On Friday, New York Attorney General Eric Schneiderman fired off a letter to Wells Fargo CEO John Stumpf warning the bank that its policy may be in violation of the $25 billion settlement agreed to by the nation’s largest mortgage servicers.
Schneiderman cites a letter from a law firm representing Wells Fargo that claims the bank is suspending “all Home Preservation reviews and decisions” and that it will not respond to requests for mortgage relief until it receives further information from FEMA.
“I am certain that you are aware that under the National Mortgage Settlement, as well as under pre-existing NY State law, Wells Fargo is required to adhere to strict timelines when evaluating a homeowner’s request for a loan modification,” writes the AG. “Specifically, Wells Fargo is required to make a decision about a homeowner’s loan modification request within 30 days of receiving a completed application package. Wells Fargo’s decision to delay review will likely result in multiple violations of the National Mortgage Settlement.
“Please be advised that Wells Fargo is not excused from any of its obligations under the National Mortgage Settlement or under New York law as a result of Hurricane Sandy, and that my office will aggressively pursue any loan servicing company that uses this tragic event as an excuse to violate loss mitigation decision timelines.”
In response to the letter, Wells Fargo issued the following statement to Consumerist, claiming that the halt in modification rulings is being done in the interest of customers and pointing out the the bank has also temporarily stopped foreclosures in affected areas:
Every effort we’ve taken in the wake of the devastation of Sandy has been with the best interests of our customers in mind. We know our customers are reeling from this tragedy and we’re working with them at every turn to provide them with options that will help them.

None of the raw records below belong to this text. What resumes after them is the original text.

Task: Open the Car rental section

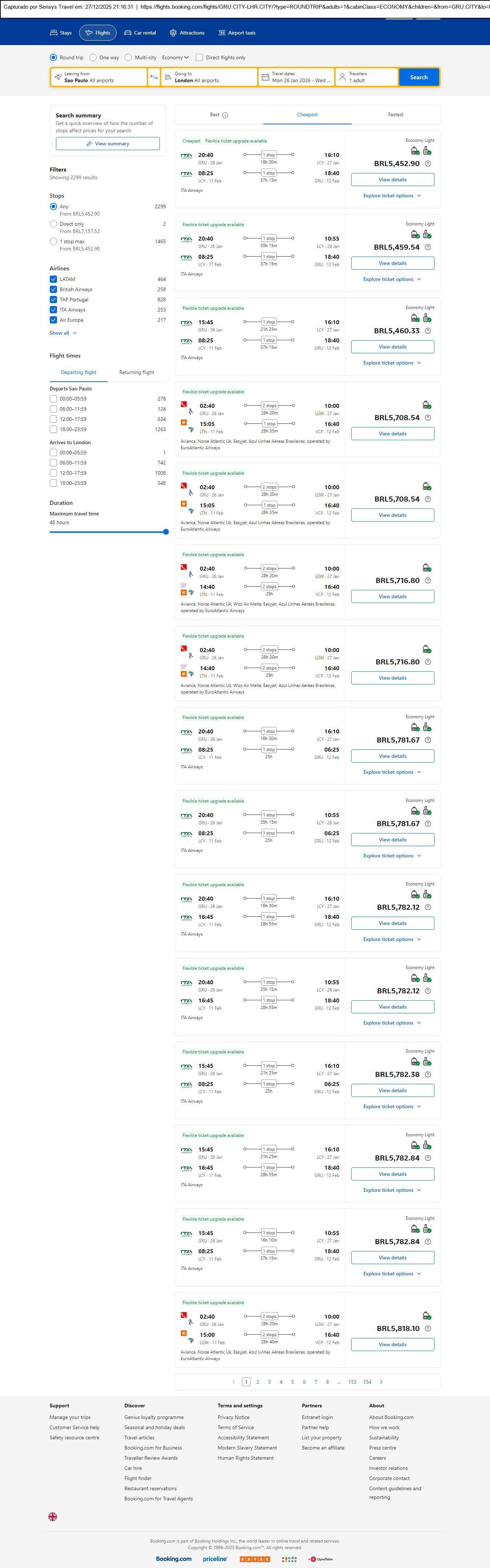Action: tap(140, 33)
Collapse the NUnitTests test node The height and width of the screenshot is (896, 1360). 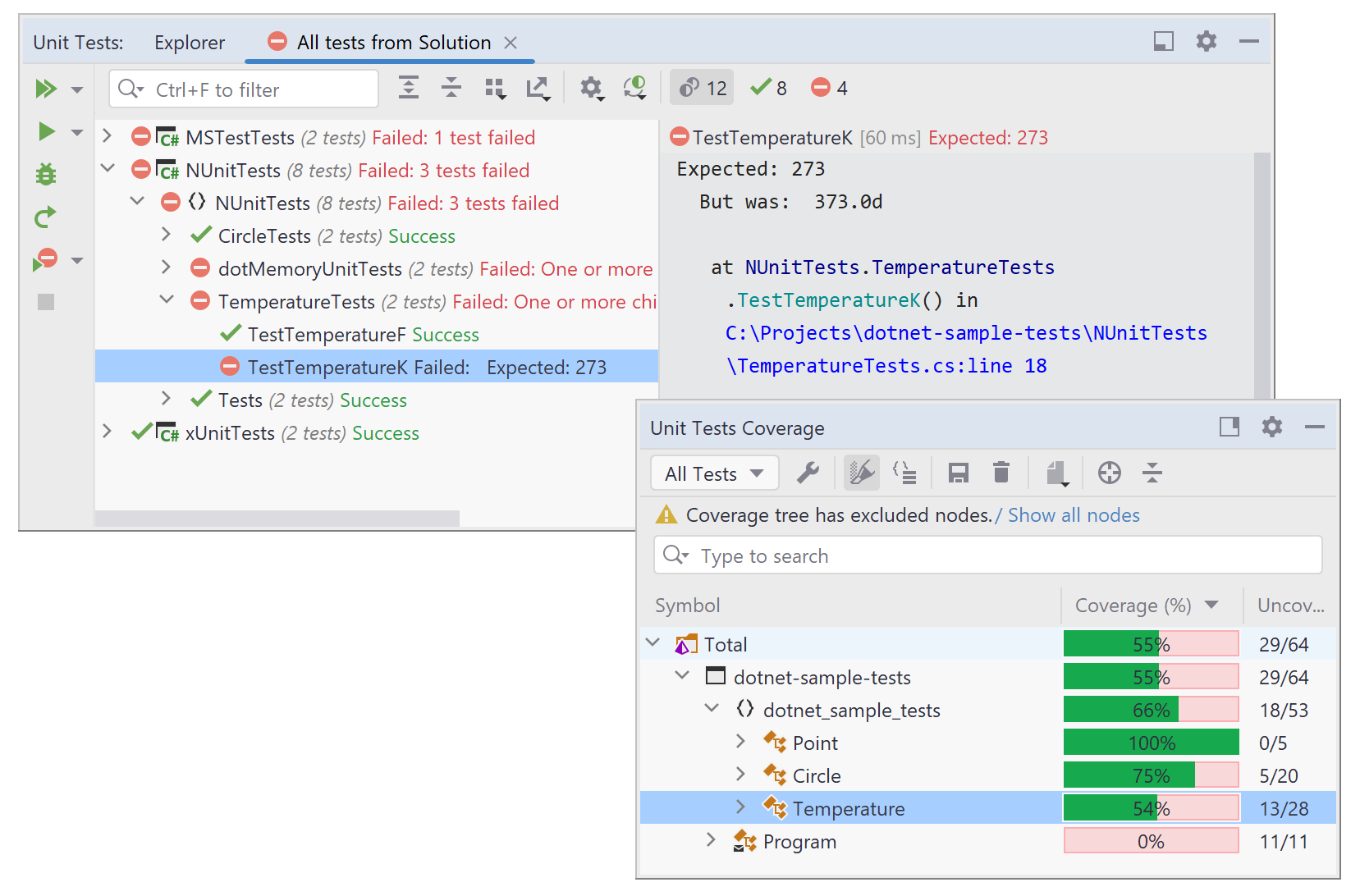[x=108, y=170]
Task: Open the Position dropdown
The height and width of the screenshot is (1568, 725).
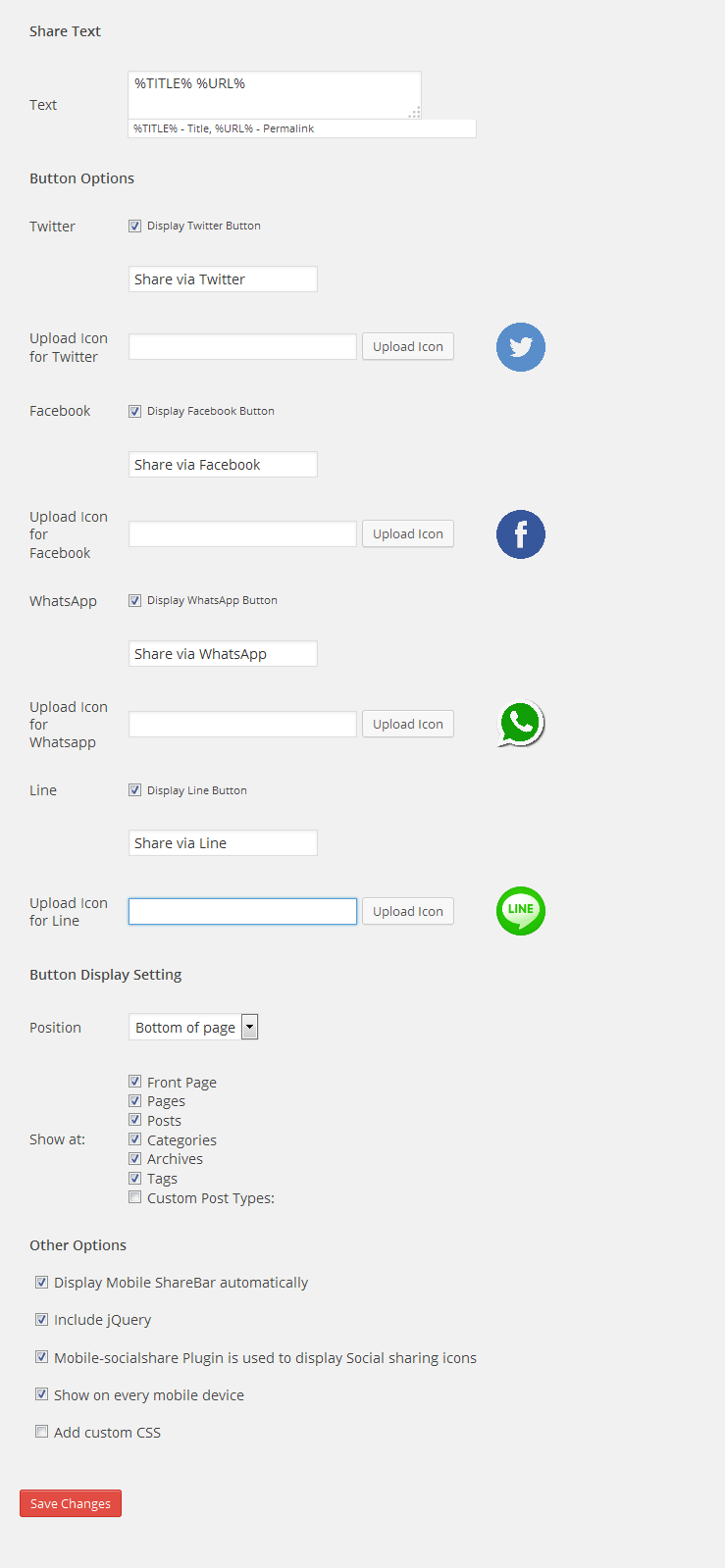Action: pos(193,1028)
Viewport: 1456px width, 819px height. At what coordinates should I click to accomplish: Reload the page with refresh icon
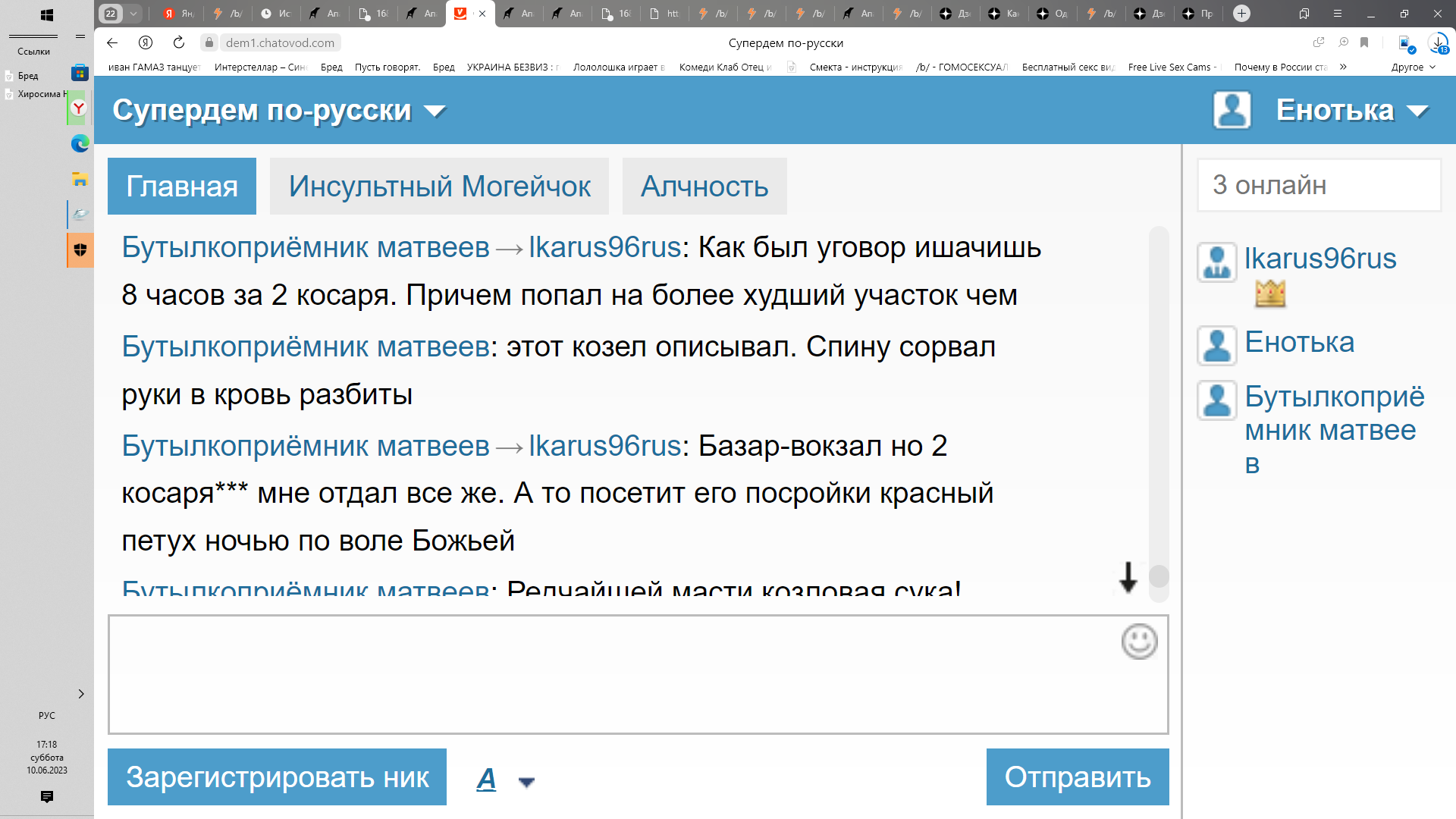tap(179, 42)
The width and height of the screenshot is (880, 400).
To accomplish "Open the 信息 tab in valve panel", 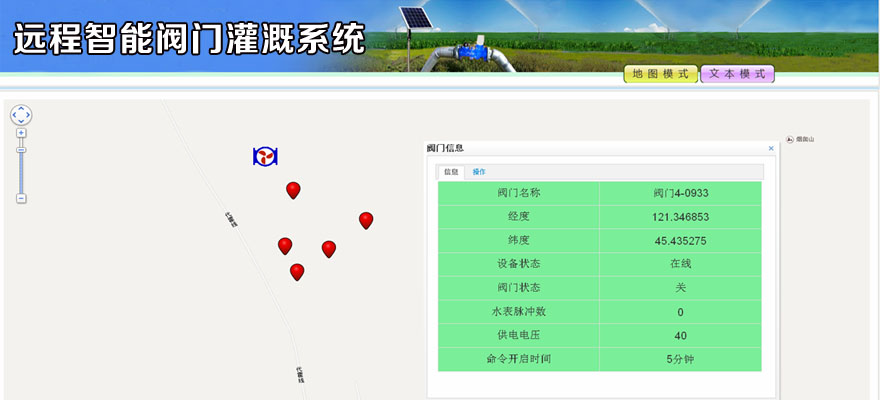I will tap(451, 172).
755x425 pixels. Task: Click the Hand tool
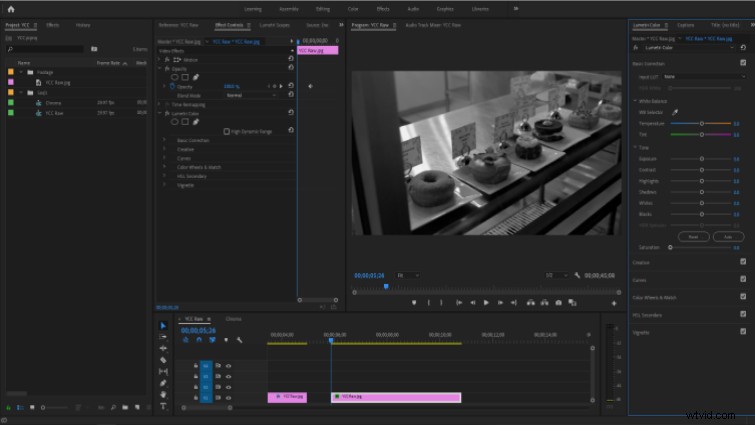tap(163, 395)
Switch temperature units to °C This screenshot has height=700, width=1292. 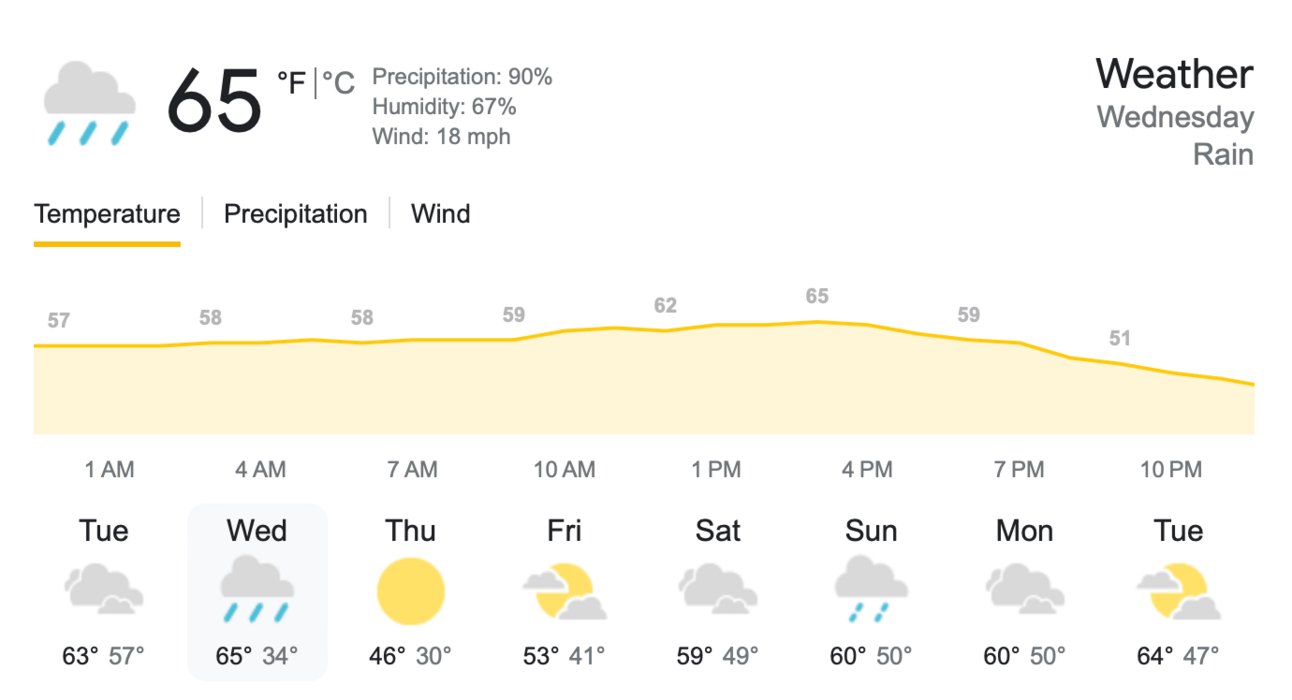(x=338, y=83)
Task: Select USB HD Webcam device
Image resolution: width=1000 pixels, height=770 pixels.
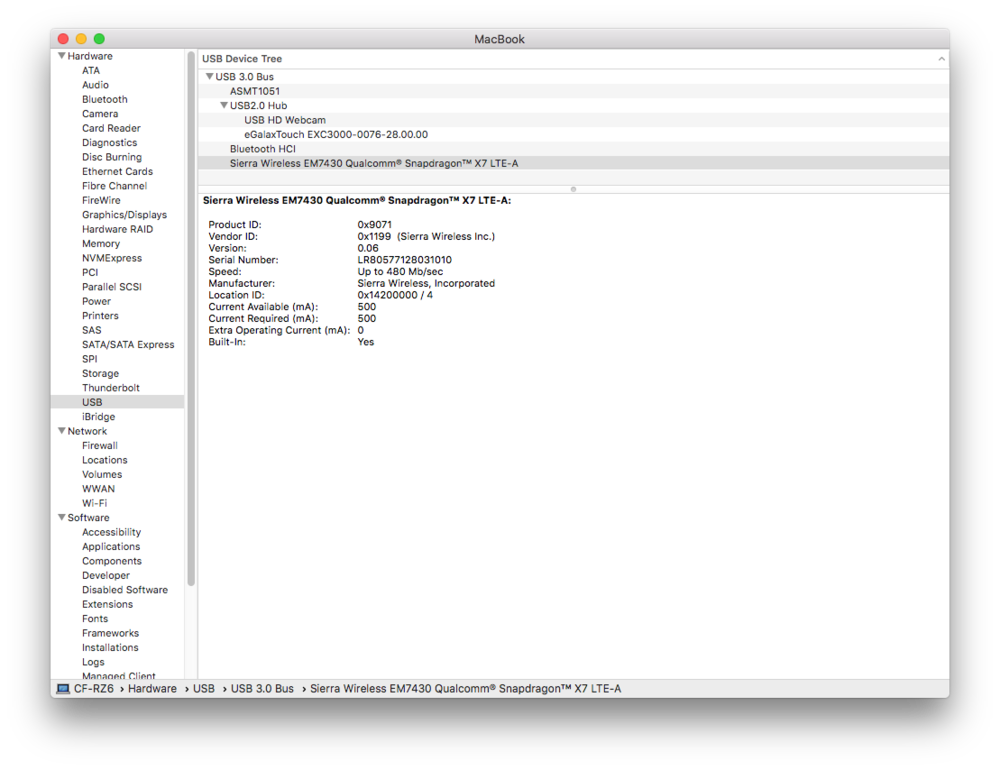Action: [285, 120]
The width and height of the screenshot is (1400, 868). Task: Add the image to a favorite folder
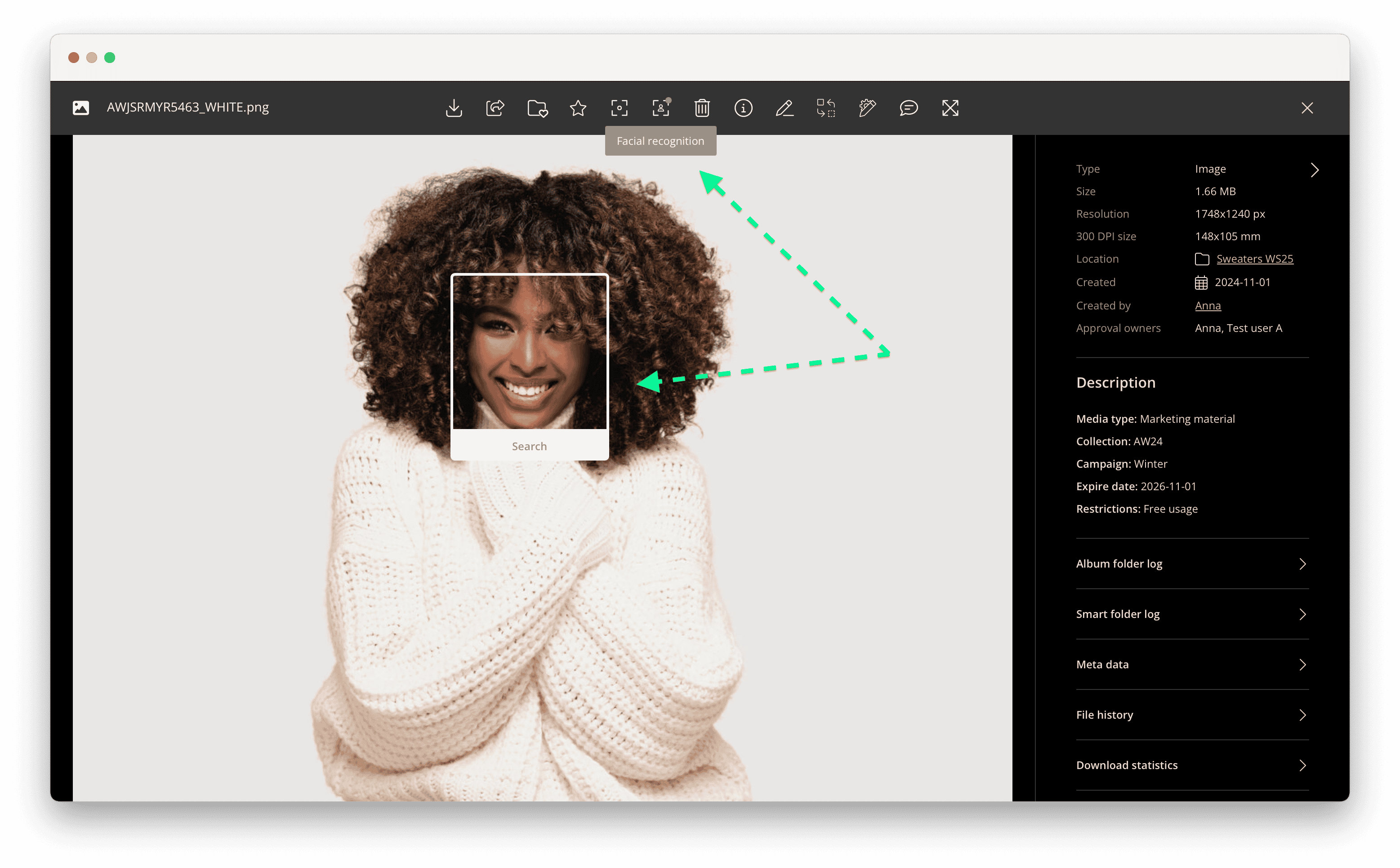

It is extremely unfortunate that Wells Fargo’s actions would be interpreted in any way other than our sincere interest and concern for customers impacted by the storm and our effort to be certain that they get the full relief available to them.
Wells Fargo chose to initiate contact with customers in advance of completing modification decisions in markets impacted by Sandy to be certain we fully understood the customer’s needs and were offering the best available assistance.
Just as we paused modification decisions, Wells Fargo began suspending all foreclosure sales in FEMA declared disaster areas immediately after Sandy made landfall, over two weeks ago. We also stopped new foreclosure referrals and suspended evictions immediately. These suspensions and any foreclosure activity will last a minimum of 90 days for the loans Wells Fargo owns which the company also services. And, we’ll review our policy again in January of 2013.
Loans serviced for others including FNMA/FRE and GNMA will follow specific investor guidelines.
We are actively working to do what’s right for every customer. We want our customers to talk with us, call us and help us learn their circumstances so that we can work with them to reach the best options.
The bank tells Reuters that it has scheduled a meeting with Schneiderman’s office for this week.